いかがでしたか?境界型糖尿病の診断基準は分かられたでしょうか?

糖尿病には主に1型糖尿病と2型糖尿病の2種類があります。

1型糖尿病が日本では5%未満、2型糖尿病が糖尿病患者さんでは95%以上を占めているようです。

その糖尿病と言う診断基準として3つのタイプに分ける診断基準があります。

3つのタイプには「正常型」「糖尿病型」とそのどちらとも言えない「境界型」がありました。

境界型にも3種類あって、その診断基準とは空腹時血糖値が高いタイプ「IFG」と糖負荷試験の2時間後血糖値が高いタイプ「IGT」、そして空腹時も糖負荷試験2時間後も血糖値が高いタイプがありました。
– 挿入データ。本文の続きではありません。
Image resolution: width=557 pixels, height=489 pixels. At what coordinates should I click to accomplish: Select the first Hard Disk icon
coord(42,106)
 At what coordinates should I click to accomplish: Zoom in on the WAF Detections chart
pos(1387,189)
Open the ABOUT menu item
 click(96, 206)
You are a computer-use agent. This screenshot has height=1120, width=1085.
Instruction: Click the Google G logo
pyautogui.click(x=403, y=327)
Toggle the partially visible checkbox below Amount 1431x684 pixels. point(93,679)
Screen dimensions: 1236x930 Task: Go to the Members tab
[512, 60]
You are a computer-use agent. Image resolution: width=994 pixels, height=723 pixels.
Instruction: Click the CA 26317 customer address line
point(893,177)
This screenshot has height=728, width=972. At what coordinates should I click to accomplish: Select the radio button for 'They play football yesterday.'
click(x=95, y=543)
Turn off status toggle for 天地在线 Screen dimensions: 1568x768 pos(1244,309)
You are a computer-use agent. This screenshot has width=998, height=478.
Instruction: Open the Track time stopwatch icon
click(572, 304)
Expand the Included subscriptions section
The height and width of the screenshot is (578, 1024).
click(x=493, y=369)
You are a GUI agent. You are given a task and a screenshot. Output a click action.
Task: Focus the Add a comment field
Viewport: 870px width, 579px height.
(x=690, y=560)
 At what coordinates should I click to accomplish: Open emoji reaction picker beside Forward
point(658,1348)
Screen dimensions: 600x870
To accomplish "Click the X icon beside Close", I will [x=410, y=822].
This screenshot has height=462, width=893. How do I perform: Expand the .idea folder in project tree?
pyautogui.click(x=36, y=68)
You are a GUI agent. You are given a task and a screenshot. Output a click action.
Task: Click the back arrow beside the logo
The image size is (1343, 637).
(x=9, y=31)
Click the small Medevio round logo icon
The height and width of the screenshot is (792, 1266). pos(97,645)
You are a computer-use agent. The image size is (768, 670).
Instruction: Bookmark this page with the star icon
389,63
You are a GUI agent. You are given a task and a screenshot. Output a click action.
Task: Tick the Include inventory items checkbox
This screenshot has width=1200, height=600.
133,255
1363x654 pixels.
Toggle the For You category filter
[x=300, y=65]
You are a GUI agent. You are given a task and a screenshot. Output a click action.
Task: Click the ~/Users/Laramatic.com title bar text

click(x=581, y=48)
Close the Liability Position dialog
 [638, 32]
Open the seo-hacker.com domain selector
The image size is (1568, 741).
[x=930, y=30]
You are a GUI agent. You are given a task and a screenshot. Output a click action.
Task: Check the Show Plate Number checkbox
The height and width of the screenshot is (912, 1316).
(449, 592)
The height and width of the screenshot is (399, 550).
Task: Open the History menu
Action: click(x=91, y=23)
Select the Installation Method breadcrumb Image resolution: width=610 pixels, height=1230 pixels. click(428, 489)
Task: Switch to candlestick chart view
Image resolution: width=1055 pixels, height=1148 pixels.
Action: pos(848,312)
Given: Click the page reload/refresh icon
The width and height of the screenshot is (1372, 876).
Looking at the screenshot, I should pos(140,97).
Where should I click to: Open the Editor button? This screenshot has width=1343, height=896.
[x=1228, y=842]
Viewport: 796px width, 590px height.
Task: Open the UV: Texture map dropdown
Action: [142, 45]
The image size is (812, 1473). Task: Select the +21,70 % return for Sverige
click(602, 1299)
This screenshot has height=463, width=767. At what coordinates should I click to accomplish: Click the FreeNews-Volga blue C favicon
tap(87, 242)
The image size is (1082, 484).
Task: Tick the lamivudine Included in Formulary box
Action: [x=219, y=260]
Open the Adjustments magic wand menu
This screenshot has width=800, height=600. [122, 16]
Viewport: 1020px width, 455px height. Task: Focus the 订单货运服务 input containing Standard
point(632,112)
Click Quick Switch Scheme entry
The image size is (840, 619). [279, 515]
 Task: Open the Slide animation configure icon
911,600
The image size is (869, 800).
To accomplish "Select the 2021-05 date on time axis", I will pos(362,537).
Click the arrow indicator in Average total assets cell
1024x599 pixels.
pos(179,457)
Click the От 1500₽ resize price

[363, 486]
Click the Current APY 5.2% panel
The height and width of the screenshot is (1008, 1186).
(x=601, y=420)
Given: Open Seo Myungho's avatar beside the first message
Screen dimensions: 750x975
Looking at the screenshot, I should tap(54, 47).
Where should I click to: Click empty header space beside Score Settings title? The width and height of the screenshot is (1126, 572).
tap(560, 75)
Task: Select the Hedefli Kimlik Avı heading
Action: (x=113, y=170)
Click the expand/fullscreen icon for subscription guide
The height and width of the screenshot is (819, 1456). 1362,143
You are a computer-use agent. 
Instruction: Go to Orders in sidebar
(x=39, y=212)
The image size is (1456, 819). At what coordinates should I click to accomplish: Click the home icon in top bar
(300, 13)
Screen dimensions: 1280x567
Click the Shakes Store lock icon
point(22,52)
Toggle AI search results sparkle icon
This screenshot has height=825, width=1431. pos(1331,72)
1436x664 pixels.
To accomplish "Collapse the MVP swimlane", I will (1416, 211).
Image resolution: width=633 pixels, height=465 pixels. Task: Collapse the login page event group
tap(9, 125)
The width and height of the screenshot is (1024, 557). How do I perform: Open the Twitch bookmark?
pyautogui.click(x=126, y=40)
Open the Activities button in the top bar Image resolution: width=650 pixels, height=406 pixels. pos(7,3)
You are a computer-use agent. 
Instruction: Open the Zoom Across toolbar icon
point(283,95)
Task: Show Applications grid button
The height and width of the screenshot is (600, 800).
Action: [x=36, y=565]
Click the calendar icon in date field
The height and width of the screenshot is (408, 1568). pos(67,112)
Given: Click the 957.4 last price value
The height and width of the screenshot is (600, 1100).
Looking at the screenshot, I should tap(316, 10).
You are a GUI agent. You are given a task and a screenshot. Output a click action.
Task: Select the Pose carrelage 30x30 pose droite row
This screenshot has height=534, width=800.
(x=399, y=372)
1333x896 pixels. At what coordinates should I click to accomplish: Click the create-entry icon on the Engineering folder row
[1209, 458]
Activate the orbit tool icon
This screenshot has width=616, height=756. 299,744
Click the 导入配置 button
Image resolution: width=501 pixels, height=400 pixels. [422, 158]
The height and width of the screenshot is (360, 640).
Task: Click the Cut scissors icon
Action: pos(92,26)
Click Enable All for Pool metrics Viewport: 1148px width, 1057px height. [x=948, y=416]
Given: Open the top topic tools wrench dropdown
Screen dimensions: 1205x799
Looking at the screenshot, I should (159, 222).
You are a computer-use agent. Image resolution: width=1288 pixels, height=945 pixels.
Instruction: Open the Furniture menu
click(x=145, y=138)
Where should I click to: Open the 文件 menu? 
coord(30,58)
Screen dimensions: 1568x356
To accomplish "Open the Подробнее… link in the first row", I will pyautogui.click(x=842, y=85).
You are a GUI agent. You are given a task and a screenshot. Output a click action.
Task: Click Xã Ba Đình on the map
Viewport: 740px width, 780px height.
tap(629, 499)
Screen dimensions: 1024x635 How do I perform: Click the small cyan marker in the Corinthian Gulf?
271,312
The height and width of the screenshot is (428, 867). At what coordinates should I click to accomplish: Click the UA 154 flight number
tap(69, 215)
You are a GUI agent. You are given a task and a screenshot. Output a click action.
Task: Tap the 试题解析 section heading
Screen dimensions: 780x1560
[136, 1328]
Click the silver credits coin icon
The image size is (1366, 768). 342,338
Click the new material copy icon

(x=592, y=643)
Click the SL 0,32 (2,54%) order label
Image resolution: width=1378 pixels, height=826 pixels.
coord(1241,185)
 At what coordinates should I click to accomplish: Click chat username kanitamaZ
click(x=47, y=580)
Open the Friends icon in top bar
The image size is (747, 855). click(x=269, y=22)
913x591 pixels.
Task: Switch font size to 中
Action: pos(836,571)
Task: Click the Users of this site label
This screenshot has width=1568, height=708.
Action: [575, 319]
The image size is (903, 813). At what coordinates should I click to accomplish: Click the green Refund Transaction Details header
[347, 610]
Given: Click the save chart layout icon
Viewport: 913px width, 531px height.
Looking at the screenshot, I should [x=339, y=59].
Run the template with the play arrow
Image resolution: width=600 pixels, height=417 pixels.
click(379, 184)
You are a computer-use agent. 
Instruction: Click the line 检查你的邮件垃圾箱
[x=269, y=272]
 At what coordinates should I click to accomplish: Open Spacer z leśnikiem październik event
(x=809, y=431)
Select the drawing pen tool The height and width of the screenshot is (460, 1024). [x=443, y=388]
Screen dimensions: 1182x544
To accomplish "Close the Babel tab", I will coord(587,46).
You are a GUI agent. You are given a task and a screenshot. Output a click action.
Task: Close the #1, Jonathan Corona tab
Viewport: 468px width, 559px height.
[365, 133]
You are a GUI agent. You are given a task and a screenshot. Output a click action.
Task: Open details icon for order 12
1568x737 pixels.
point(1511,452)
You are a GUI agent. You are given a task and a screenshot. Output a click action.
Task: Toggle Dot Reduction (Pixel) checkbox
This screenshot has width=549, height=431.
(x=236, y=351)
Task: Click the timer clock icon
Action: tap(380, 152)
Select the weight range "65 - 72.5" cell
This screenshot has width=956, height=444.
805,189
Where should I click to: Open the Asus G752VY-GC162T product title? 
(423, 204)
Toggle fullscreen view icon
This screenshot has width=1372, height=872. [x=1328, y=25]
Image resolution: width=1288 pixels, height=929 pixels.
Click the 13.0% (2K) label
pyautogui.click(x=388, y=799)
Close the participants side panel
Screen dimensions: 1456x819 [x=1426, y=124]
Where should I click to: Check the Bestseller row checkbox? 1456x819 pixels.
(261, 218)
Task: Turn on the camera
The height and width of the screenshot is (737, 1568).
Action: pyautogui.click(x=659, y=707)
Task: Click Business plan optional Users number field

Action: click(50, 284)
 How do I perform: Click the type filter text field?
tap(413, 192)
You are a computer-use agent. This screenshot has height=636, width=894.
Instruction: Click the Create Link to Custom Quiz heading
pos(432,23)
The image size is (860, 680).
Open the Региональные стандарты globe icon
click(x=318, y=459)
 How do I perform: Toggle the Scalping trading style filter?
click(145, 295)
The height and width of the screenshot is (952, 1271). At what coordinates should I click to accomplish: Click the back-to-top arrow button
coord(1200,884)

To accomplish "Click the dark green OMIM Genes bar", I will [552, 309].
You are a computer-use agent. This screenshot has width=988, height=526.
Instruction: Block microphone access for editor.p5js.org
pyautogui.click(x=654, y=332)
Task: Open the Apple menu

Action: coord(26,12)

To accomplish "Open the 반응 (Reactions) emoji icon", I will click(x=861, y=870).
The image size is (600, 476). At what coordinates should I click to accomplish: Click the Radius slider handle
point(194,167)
とにかく、境界型糖尿病と言われたら、日ごろの生活習慣を見直して食生活の改善と適度な運動、そして必要があれば投薬などの薬物療法も取り入れて正常型に戻れますので、診断基準が糖尿病型にならないように努力すべきでした。

今日の一言・・・境界型糖尿病の診断基準を見ましても、まだまだ正常型になる可能性大です。あきらめないで日頃の生活習慣を良いものに変える努力をして頑張られることお祈りしています。